Could you retype every line below exactly, omitting the images?

-- Opening Marker --

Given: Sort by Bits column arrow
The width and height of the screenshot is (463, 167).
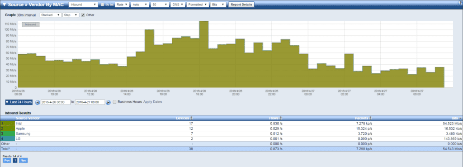Looking at the screenshot, I should click(460, 118).
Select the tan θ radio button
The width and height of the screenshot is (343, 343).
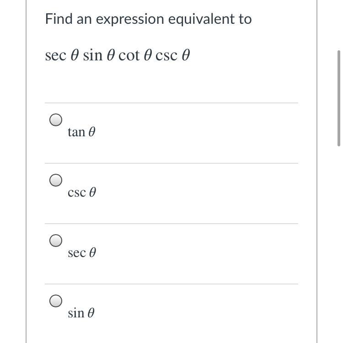[56, 120]

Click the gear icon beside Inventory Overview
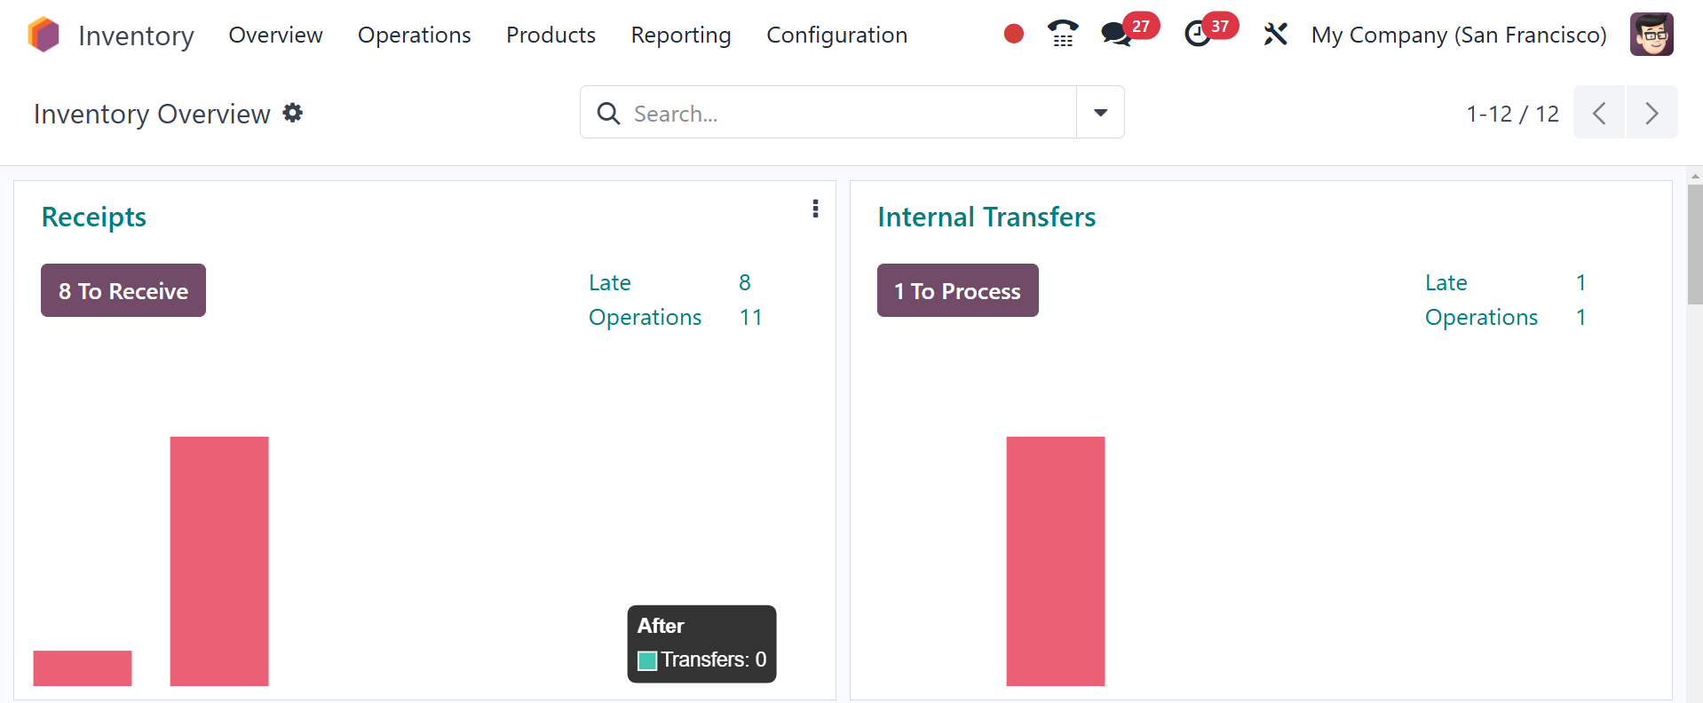(x=293, y=113)
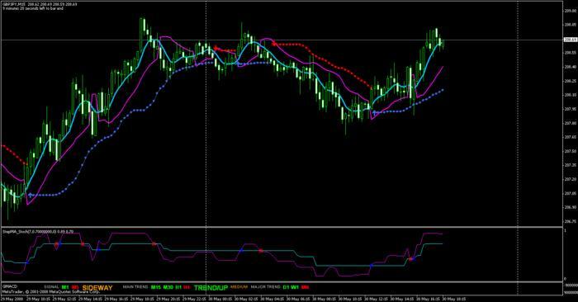The width and height of the screenshot is (578, 302).
Task: Click the blue buy arrow at lower left
Action: tap(31, 196)
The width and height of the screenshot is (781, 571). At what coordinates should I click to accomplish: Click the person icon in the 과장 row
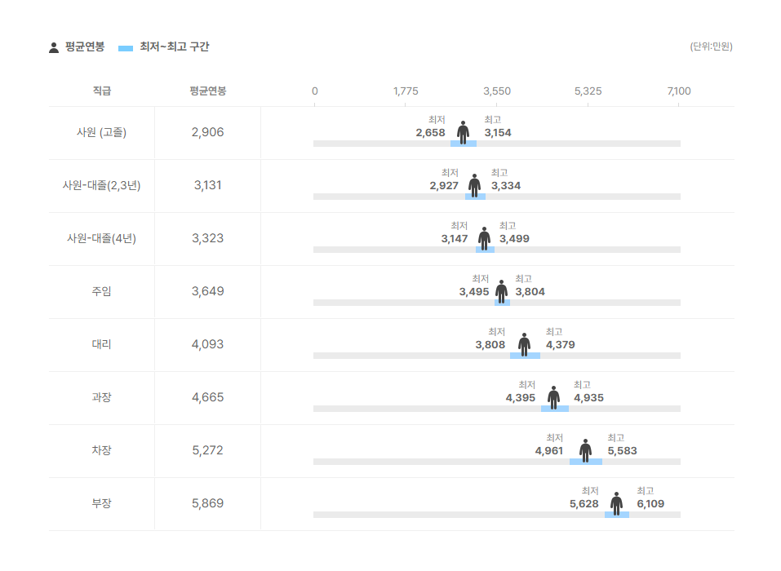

-- Closing Marker --

### Result for this task
Given: Sort by Bits column arrow
The width and height of the screenshot is (463, 167).
Looking at the screenshot, I should click(460, 118).
Select the tan θ radio button
The width and height of the screenshot is (343, 343).
[56, 120]

Click the gear icon beside Inventory Overview
(x=293, y=113)
The width and height of the screenshot is (578, 302).
Task: Click the blue buy arrow at lower left
Action: tap(31, 196)
The width and height of the screenshot is (781, 571). At what coordinates should I click to accomplish: Click the person icon in the 과장 row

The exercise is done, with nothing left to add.